Genmab and Seattle Genetics confirmed their decision to start a Phase II study of tisotumab vedotin in patients with recurrent and/or metastatic cervical cancer. The study could provide the basis for a regulatory application for approval.
Cervical cancer originates in the cells lining the cervix, which connects the uterus to the birth canal. About 13,000 women are expected to be diagnosed with cervical cancer in the US in 2017, with an estimated 4000 deaths. Globally, it was estimated that 527,000 people would be diagnosed and 265,000 would die from the disease in 2012, the vast majority of these patients being in the developing world. Routine medical examinations and the human papillomavirus (HPV) vaccine have had a positive impact on the incidence of cervical cancer in the developed world.
Based on promising data from the Phase I/II clinical trial of tisotumab vedotin in recurrent and/or metastatic cervical cancer and feedback from the U.S. Food and Drug Administration (FDA) on the planned trial… we’re advancing the investigationl agent into a potentially registrational study … [for] patients with [a] highly unmet medical need…
Despite these advances, women are still diagnosed with cervical cancer, which can have a devastating impact, particularly in the recurrent or metastatic setting. Standard therapies for previously treated recurrent/metastatic cervical cancer generally result in response rates of less than 15% and a median overall survival of 6 to 8 months.
Tisotumab vedotin is an investigational antibody-drug conjugate or ADC being evaluated for the treatment of cervical cancer and consists of a tissue factor (TF)-targeted human antibody developed by Genmab, an international biotechnology company specializing in the creation and development of differentiated antibody therapeutics for the treatment of cancer.
The tissue factor targeting antibody is linked to the cell-killing agent monomethyl auristatin E, also known as MMAE. The drug further utilizes a cleavable linker developped by Seattle Genetics.
Tissue factor is a protein expressed on a broad range of solid tumors and is involved in tumor signaling and angiogenesis.

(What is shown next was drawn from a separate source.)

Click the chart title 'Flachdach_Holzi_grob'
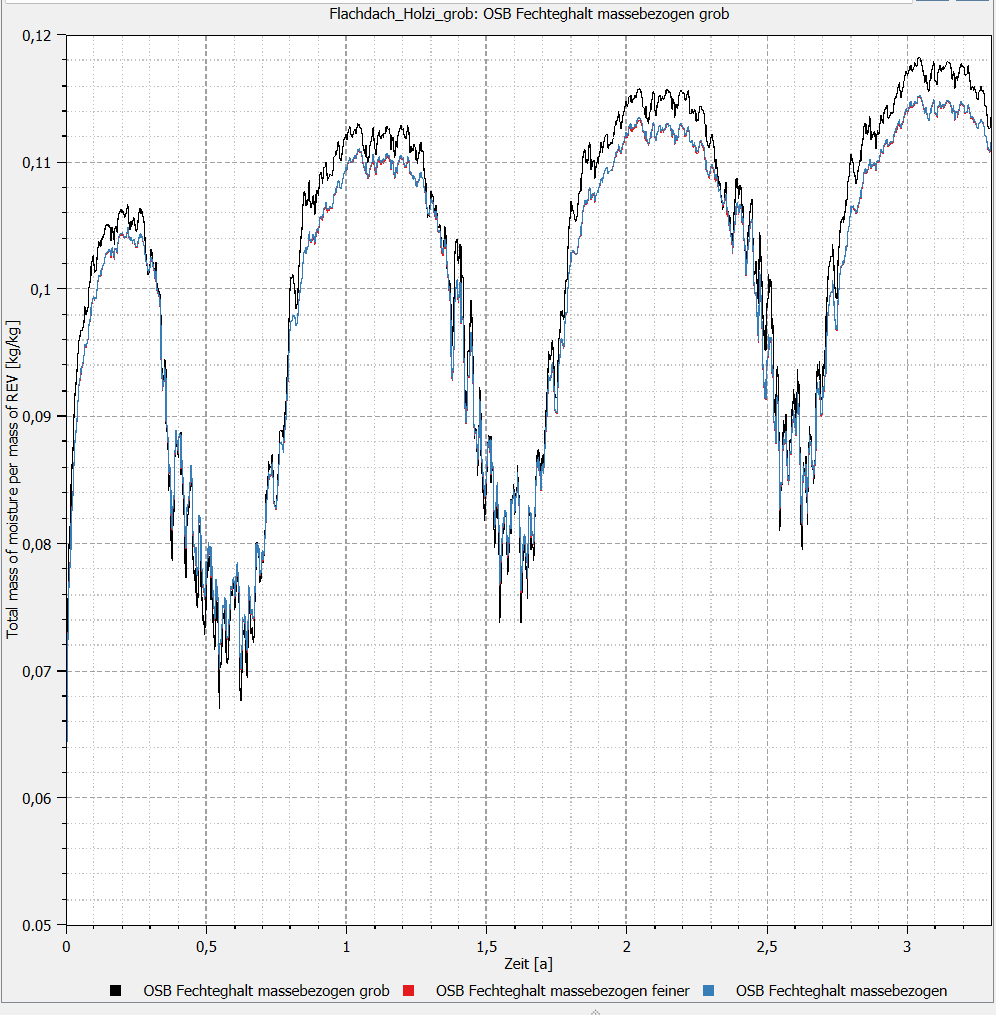Screen dimensions: 996x1015 403,14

Based on its high expression on many solid tumors and its rapid internalization, TF was selected as a target for an ADC approach.
The Phase II trial is single arm and includes about 100 patients with recurrent or metastatic cervical cancer who relapsed or progressed after standard of care treatment.
The companies plan to start enrolling patients by the first half of 2018.
The single arm, multicenter Phase II study (GCT1015-04) of tisotumab vedotin monotherapy is expected to enroll about 100 patients with recurrent or metastatic cervical cancer who have experienced disease progression on or after platinum containing chemotherapy and who have received or are ineligible for bevacizumab. The primary endpoint of the study is overall response rate (ORR) as assessed by independent review of RECIST v1.1 criteria. The main secondary endpoints are duration of response (DoR) and safety.
Unmet medical need
“We are very pleased to see the clinical development of tisotumab vedotin progress in patients with cervical cancer – an area with a strong unmet medical need. The study provides an opportunity for accelerated registration. We look forward to the continuing development of this promising first-in-class antibody-drug conjugate,” said Jan van de Winkel, Ph.D., Chief Executive Officer of Genmab.
“Standard therapies for previously treated recurrent and/or metastatic cervical cancer generally result in response rates of less than 15% and a median overall survival of six to eight months,” said Clay Siegall, Ph.D., President and Chief Executive Officer of Seattle Genetics.
“Based on promising data from the Phase I/II clinical trial of tisotumab vedotin in recurrent and/or metastatic cervical cancer and feedback from the U.S. Food and Drug Administration (FDA) on the planned trial, we and Genmab are advancing the program into a potentially registrational study for these patients with high unmet medical need.”
Tisotumab vedotin is being co-developed by Genmab and Seattle Genetics, under an agreement in which the companies share all future costs and profits for the product on a 50:50 basis.